Sen. Rand Paul (R-Ky.), committee chairman, said after Blumenthal’s line of questioning that he was “sympathetic” to arguments made by the Connecticut Democrat and Peters on the “power of the purse.” But he also argued that Congress has not “done a good job with clear parameters.”
“But there’s a great deal of latitude and part of this, and this is going to be as it moves forward, if we want to limit what the president does with moving money around, which I’m sympathetic to, we should have the power of the purse,” he said.
“We got to write better legislation,” Paul added, arguing that “every piece of legislation that we put out has a presidential waiver for national security.”
During the hearing, Vought was also pressed about past comments in a video uncovered by ProPublica, in which he notably said he wanted some federal workers to be put “in trauma.”
“We want the bureaucrats to be traumatically affected,” he said in the revealed remarks. “When they wake up in the morning, we want them to not want to go to work because they are increasingly viewed as the villains. We want their funding to be shut down so that the EPA can’t do all of the rules against our energy industry because they have no bandwidth financially to do so.”
Vought said on Wednesday that, in those comments, he “was referring to the bureaucracies that I believe have been weaponized,” arguing “there are portions of weaponized bureaucracies across the federal government.”
His response came during questioning by Sen. Andy Kim (D-N.J.), who also pressed Vought about his implementation of a measure known as “Schedule F” that can make it easier for federal employees to be fired. Project 2025 also makes the case for the measure’s return.
“I guess I want to ask you then, at the end of your term as OMB director, you implemented Schedule F, and you implemented that as well at OMB. Do you remember what percentage of personnel at OMB you categorized as Schedule F?” he asked.
Vought testified that the measure was “not to fire anyone,” but “to change their classification” and that it was “implemented” at “90 percent.”
He said the move was to “ensure that the president, who has policy setting responsibility, has individuals, who are also confidential policy-making positions, are responding to his views, his agenda, and it works under the same basis that most Americans work on, which is they have to do a good job or they may not be in those positions for longer.”

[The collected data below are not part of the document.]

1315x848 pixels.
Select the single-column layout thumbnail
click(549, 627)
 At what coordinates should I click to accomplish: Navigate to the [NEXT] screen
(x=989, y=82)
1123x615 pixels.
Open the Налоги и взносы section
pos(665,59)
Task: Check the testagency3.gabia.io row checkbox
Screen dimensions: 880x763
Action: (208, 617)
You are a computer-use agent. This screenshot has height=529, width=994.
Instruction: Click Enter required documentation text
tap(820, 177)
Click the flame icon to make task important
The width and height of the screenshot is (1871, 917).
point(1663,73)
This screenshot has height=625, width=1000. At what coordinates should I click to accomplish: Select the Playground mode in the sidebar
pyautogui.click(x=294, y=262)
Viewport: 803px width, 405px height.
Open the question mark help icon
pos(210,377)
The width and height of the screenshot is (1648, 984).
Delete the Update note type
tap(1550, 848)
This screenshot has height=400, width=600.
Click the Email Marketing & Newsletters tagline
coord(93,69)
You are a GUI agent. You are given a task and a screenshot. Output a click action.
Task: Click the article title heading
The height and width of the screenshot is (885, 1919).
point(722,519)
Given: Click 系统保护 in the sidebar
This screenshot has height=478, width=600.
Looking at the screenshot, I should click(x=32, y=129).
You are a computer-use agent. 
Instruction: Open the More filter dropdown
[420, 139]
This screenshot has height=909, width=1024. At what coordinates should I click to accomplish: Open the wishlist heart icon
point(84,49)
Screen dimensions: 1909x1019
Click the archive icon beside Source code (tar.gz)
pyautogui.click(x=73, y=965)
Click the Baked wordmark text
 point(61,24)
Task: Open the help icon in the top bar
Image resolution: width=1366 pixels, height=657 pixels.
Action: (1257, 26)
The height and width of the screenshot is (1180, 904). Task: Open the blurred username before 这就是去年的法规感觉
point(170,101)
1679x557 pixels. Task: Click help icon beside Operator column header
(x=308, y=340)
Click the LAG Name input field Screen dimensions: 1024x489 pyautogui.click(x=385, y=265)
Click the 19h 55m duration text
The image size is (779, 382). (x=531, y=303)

Schedule F, however, would end merit-based hiring protections for any member of the civil service whose position is converted.
It would make the civil service more akin to political appointees, who can be swiftly hired and fired, raising concerns it would politicize the federal workforce.
Asked if the president-elect has had conversations about restarting Schedule F once he’s inaugurated, Vought said he doesn’t “speak to the conversations that I have with the president.”
Rebecca Beitsch contributed to this report.